GIVEN RECORDS: Begin

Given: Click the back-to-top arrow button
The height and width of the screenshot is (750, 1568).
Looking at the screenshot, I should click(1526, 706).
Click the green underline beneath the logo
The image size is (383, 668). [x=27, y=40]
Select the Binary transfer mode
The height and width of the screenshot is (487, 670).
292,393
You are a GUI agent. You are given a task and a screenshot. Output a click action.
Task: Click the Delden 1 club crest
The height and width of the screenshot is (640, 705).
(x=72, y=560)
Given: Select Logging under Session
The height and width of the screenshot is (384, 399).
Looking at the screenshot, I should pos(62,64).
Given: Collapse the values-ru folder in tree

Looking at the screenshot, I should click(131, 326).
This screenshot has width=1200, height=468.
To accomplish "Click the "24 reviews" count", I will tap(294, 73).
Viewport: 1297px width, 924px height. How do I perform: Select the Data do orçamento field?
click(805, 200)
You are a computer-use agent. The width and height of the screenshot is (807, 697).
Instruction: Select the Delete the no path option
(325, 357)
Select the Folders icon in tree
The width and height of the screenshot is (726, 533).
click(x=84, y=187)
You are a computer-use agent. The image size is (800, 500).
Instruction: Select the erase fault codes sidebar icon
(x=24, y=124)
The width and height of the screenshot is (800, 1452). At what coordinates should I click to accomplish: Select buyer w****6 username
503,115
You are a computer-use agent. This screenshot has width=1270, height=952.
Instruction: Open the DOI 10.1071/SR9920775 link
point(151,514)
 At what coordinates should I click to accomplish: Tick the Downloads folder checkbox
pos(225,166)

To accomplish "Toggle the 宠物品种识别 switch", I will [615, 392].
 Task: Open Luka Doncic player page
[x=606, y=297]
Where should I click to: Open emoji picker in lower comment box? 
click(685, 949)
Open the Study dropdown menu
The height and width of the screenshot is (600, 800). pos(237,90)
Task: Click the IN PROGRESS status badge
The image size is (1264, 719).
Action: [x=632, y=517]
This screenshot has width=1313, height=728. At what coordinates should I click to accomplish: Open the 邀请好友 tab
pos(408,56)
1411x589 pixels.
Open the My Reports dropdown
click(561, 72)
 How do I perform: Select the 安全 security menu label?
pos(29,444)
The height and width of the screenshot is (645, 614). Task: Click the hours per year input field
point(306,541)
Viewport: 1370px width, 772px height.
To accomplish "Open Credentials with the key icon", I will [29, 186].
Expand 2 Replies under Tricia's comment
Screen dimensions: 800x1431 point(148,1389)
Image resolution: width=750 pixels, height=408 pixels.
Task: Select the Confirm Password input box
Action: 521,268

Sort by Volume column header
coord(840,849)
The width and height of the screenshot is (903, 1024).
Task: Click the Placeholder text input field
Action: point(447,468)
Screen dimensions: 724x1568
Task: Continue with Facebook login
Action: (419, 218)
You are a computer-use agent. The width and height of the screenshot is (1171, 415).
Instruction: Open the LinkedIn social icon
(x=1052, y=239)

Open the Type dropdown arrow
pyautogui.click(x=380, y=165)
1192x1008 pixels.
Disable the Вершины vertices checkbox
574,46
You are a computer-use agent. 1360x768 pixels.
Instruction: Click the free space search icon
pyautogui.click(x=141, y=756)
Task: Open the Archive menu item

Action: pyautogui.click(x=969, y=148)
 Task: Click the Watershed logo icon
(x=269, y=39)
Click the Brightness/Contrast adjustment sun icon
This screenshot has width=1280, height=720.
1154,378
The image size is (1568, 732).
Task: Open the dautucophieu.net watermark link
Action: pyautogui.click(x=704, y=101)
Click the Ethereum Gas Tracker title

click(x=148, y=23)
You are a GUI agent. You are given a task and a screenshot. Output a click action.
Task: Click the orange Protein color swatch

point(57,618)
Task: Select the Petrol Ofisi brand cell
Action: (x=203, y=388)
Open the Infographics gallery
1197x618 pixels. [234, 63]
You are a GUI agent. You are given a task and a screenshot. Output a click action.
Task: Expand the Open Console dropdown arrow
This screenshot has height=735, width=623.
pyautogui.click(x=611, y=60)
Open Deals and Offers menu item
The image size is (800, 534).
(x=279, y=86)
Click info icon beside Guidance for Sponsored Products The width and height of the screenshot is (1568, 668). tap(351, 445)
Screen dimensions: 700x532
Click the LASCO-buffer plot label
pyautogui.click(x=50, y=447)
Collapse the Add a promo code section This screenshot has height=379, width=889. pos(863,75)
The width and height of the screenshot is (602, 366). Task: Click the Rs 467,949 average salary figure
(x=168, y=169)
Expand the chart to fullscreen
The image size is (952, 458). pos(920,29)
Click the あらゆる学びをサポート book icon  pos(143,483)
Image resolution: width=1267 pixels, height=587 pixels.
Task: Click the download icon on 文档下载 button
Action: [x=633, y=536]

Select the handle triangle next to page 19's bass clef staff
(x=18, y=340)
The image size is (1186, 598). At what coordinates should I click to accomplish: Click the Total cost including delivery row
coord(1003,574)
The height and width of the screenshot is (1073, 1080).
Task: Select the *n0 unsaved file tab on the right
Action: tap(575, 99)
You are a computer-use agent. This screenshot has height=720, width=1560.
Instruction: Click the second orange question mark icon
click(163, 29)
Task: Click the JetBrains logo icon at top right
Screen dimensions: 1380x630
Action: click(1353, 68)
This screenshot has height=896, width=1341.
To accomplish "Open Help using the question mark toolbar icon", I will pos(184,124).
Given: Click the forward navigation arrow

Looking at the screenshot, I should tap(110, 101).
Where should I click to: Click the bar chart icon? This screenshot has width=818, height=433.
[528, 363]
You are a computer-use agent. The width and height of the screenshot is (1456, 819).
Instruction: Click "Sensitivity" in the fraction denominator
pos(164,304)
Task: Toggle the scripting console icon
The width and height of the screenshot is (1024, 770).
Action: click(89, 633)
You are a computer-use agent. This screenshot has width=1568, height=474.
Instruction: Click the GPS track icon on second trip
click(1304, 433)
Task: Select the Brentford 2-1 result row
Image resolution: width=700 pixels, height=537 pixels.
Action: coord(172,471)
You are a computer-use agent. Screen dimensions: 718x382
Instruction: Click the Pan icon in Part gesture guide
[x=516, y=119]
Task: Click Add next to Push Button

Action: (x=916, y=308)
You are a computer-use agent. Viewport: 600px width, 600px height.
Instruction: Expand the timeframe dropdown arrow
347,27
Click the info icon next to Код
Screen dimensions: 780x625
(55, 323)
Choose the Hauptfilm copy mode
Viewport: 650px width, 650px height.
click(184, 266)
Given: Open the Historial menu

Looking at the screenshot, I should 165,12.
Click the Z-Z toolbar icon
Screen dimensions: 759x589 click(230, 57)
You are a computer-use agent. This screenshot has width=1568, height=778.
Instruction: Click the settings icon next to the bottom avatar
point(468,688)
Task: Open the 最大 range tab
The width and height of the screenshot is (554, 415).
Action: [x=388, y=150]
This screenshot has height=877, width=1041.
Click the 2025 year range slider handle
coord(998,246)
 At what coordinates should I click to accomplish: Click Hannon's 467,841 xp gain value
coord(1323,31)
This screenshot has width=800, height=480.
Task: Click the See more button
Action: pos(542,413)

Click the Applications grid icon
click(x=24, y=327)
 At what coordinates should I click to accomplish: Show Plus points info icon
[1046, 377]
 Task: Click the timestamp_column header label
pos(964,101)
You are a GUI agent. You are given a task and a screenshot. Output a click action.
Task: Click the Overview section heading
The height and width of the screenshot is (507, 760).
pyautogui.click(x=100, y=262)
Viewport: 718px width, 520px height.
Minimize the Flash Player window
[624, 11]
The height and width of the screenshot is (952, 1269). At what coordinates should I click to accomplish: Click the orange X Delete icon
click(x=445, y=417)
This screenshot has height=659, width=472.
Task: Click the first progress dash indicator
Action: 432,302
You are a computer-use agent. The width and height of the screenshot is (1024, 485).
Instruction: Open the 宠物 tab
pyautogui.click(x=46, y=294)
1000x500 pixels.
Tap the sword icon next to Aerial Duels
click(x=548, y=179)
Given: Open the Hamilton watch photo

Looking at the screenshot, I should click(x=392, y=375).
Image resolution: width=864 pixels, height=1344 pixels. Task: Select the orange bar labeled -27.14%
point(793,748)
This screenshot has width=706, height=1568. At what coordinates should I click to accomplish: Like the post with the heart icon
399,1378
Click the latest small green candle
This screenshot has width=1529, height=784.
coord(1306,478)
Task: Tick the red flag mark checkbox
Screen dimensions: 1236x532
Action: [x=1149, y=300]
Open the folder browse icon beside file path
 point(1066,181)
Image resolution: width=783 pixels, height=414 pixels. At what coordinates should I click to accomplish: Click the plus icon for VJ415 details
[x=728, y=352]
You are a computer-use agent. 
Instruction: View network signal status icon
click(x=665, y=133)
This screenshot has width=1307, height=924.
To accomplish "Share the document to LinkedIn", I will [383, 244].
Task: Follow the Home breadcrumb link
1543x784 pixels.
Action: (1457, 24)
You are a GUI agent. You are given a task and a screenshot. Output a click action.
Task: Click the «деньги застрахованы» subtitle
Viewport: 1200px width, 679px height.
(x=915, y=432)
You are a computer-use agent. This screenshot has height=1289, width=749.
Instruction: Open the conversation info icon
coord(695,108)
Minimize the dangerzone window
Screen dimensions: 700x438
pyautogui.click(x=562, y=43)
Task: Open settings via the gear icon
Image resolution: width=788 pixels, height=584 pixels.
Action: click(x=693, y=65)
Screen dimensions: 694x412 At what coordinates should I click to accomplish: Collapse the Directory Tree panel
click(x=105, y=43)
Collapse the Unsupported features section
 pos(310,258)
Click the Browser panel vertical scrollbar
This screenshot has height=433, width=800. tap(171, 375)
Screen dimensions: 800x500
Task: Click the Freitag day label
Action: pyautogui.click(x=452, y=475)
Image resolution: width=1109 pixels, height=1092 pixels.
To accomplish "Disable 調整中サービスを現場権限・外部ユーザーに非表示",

GIVEN RECORDS: End

* _WHAT THIS TASK INVOLVES_
Beginning at the first line above, repeat exactly until the line containing "Select the Binary transfer mode", which is included.

* _WRITTEN REPLY_
Given: Click the back-to-top arrow button
The height and width of the screenshot is (750, 1568).
Looking at the screenshot, I should click(1526, 706).
Click the green underline beneath the logo
The image size is (383, 668). [x=27, y=40]
Select the Binary transfer mode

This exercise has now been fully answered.